- Listing
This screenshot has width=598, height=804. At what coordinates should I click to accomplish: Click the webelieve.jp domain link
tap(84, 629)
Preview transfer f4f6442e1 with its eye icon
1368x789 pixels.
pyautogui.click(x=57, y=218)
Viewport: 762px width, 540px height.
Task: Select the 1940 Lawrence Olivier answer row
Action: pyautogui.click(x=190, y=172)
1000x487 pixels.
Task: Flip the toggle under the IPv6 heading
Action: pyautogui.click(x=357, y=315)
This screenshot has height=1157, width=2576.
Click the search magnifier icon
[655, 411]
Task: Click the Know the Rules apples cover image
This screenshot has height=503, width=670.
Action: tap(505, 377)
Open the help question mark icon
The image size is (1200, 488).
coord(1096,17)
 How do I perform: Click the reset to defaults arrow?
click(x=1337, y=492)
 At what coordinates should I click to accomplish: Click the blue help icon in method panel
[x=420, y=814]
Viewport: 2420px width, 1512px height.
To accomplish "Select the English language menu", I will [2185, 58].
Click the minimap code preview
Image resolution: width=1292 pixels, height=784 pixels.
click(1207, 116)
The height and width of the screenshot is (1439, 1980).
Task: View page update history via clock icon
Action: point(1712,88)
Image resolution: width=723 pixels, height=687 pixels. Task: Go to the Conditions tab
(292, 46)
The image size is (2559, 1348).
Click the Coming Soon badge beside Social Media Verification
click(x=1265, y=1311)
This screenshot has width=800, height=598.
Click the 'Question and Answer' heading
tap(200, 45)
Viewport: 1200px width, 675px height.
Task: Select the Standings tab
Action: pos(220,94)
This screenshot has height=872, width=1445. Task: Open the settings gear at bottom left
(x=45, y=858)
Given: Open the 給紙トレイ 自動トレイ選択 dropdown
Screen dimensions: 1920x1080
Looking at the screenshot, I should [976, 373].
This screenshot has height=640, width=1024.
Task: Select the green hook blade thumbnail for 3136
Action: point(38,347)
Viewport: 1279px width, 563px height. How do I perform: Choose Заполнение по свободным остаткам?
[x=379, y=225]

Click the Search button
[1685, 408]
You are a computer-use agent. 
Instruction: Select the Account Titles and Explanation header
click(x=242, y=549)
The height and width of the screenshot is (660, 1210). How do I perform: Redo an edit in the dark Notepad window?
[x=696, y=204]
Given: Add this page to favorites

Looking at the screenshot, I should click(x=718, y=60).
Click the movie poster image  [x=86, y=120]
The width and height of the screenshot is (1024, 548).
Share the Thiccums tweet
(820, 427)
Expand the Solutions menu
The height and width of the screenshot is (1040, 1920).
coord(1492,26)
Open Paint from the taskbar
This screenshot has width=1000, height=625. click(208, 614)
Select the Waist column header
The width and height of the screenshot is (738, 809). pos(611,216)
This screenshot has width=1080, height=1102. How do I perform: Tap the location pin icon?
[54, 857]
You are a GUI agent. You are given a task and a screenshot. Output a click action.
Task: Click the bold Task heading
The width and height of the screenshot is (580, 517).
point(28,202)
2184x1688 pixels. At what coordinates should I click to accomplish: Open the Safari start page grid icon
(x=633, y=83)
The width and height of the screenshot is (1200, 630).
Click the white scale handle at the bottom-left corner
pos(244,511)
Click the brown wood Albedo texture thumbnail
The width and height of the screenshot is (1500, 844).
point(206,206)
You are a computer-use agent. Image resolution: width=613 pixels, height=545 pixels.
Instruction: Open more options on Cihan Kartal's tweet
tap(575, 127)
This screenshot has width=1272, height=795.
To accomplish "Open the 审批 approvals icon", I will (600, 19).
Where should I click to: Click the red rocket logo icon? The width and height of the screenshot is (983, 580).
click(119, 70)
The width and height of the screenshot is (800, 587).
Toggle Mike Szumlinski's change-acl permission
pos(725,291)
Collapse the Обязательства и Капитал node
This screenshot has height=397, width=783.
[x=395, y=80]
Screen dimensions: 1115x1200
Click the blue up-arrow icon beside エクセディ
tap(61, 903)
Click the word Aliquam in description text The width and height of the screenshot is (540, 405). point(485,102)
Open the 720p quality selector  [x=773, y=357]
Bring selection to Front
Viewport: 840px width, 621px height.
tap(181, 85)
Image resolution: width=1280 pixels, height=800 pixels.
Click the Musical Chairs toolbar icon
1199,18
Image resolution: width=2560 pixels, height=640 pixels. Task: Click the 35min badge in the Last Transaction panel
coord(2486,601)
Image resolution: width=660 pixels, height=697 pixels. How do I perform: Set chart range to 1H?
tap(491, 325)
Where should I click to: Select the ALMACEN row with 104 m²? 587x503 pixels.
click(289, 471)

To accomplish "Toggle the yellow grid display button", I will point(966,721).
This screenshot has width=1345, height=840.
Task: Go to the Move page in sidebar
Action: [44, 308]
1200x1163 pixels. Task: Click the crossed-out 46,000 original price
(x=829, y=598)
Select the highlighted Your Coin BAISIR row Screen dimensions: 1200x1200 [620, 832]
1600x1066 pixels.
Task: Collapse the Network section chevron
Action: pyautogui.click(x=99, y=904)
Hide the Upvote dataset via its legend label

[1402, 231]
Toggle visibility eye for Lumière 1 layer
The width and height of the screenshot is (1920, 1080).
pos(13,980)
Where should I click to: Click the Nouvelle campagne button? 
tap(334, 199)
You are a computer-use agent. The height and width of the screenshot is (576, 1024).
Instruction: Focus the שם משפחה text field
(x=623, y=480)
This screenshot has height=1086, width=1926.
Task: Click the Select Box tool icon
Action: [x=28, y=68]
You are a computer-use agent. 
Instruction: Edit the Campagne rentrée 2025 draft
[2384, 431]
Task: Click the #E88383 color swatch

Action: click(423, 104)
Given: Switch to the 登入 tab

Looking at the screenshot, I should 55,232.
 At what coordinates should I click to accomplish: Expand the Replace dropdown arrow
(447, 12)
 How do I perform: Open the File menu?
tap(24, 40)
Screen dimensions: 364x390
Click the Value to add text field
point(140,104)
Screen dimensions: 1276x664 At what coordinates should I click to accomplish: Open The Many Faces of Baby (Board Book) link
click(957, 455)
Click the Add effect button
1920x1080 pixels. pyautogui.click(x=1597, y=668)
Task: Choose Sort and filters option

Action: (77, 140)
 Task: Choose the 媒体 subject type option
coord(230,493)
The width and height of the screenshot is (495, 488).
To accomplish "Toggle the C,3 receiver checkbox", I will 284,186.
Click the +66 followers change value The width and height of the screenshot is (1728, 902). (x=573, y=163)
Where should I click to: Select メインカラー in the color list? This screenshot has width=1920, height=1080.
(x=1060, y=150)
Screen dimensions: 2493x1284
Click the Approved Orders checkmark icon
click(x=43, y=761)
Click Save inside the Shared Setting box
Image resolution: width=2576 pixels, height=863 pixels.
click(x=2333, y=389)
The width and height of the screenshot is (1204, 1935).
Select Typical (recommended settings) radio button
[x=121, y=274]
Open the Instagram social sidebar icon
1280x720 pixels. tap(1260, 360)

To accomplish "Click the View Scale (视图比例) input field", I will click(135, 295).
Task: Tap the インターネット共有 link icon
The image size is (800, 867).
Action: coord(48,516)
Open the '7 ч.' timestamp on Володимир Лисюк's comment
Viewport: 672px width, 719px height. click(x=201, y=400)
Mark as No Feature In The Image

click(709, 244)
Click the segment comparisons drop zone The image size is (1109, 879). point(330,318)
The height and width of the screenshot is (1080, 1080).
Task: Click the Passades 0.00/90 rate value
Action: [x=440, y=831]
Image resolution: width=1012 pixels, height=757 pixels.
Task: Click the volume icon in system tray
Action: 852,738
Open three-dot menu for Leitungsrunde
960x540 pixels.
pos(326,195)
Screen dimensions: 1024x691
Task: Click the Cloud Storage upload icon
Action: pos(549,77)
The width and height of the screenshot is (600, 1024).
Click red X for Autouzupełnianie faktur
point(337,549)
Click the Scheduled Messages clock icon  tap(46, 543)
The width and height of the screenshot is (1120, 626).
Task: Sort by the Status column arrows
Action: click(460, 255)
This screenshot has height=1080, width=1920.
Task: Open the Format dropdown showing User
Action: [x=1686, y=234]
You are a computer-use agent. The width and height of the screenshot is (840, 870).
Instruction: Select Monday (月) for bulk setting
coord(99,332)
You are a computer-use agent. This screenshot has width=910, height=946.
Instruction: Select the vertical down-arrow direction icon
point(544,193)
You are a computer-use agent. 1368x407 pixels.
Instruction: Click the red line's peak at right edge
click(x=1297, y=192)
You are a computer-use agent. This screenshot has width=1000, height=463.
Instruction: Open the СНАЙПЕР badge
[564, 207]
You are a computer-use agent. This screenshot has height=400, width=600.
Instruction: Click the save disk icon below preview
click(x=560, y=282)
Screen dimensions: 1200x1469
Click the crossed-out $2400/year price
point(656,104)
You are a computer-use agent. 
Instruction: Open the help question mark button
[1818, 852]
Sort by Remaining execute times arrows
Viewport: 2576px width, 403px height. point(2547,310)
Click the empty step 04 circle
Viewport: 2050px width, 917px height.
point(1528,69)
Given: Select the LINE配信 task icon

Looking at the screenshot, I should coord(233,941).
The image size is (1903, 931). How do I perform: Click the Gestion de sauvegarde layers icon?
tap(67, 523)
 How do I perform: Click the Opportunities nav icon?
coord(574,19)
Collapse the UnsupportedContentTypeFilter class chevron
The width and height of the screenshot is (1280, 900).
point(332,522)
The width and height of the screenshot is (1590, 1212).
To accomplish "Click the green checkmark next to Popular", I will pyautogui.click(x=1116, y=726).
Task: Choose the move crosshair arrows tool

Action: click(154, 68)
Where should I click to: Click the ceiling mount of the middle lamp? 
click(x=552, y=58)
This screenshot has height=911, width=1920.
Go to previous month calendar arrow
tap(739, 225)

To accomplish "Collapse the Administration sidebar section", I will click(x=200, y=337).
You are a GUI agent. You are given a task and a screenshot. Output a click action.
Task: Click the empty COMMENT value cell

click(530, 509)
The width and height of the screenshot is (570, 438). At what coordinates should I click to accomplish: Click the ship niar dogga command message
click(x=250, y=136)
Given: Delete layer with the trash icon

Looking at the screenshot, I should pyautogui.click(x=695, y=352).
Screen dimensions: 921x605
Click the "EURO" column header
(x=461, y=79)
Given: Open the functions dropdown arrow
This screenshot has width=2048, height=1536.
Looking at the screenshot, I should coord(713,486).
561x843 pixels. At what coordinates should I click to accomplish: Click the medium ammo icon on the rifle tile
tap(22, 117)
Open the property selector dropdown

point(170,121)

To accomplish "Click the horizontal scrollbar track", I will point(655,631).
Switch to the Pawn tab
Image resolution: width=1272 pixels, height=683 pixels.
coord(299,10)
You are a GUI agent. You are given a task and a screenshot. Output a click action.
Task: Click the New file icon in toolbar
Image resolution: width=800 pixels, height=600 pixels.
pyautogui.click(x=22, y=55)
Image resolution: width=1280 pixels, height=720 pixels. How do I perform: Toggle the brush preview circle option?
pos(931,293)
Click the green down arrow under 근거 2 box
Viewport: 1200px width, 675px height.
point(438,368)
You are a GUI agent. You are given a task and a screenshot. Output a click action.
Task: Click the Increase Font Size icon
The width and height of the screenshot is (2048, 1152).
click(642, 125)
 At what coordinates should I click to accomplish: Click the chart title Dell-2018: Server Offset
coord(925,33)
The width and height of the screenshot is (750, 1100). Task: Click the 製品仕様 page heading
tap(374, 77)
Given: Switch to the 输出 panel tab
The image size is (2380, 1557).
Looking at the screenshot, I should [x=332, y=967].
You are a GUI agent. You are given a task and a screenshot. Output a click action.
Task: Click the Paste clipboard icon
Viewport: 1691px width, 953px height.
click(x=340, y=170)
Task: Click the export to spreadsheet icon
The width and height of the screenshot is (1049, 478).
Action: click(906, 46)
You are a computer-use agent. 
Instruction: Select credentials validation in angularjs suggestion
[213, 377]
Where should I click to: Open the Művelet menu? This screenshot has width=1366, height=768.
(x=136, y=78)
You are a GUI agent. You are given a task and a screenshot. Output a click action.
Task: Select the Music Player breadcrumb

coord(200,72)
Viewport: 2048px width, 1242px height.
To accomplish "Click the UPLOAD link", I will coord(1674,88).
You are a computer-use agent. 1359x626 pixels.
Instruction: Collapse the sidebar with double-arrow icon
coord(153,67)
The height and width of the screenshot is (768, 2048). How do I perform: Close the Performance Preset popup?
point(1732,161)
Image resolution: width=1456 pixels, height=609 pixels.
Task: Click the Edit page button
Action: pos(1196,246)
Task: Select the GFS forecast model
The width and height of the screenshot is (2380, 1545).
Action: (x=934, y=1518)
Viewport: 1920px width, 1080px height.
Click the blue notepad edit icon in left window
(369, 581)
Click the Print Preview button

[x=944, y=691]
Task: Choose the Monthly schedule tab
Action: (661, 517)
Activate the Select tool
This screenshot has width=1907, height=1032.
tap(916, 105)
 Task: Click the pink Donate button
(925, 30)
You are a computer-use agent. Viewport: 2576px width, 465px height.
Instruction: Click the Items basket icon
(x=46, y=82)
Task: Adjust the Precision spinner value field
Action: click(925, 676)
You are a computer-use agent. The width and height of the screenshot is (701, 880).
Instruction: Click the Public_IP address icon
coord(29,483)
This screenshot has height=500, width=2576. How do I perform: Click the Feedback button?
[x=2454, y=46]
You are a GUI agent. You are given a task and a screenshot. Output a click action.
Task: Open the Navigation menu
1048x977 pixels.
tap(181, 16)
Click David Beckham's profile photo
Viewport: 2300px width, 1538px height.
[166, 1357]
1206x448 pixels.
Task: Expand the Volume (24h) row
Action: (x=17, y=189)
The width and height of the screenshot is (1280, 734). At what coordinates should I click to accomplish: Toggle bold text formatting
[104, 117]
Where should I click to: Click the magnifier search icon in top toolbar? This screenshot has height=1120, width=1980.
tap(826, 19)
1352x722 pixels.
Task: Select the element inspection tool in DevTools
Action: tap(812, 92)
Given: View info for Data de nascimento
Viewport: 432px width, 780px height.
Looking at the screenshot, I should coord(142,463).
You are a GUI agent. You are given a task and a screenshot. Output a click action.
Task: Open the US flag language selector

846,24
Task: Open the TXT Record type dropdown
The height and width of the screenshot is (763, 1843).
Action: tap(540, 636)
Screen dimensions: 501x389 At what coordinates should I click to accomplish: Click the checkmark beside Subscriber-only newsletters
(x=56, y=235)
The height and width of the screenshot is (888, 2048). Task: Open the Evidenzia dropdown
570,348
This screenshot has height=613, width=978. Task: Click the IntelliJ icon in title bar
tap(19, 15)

- Given exercise
Can you lay out everything in the listing above, from the line containing "561x843 pixels. At" down to the line containing "tap(374, 77)", as a JSON list of strings with one string per line and blank lines omitted?

- Solution for this exercise
[
  "561x843 pixels. At what coordinates should I click to accomplish: Click the medium ammo icon on the rifle tile",
  "tap(22, 117)",
  "Open the property selector dropdown",
  "point(170,121)",
  "To accomplish \"Click the horizontal scrollbar track\", I will point(655,631).",
  "Switch to the Pawn tab",
  "Image resolution: width=1272 pixels, height=683 pixels.",
  "coord(299,10)",
  "You are a GUI agent. You are given a task and a screenshot. Output a click action.",
  "Task: Click the New file icon in toolbar",
  "Image resolution: width=800 pixels, height=600 pixels.",
  "pyautogui.click(x=22, y=55)",
  "Image resolution: width=1280 pixels, height=720 pixels. How do I perform: Toggle the brush preview circle option?",
  "pos(931,293)",
  "Click the green down arrow under 근거 2 box",
  "Viewport: 1200px width, 675px height.",
  "point(438,368)",
  "You are a GUI agent. You are given a task and a screenshot. Output a click action.",
  "Task: Click the Increase Font Size icon",
  "The width and height of the screenshot is (2048, 1152).",
  "click(642, 125)",
  " At what coordinates should I click to accomplish: Click the chart title Dell-2018: Server Offset",
  "coord(925,33)",
  "The width and height of the screenshot is (750, 1100). Task: Click the 製品仕様 page heading",
  "tap(374, 77)"
]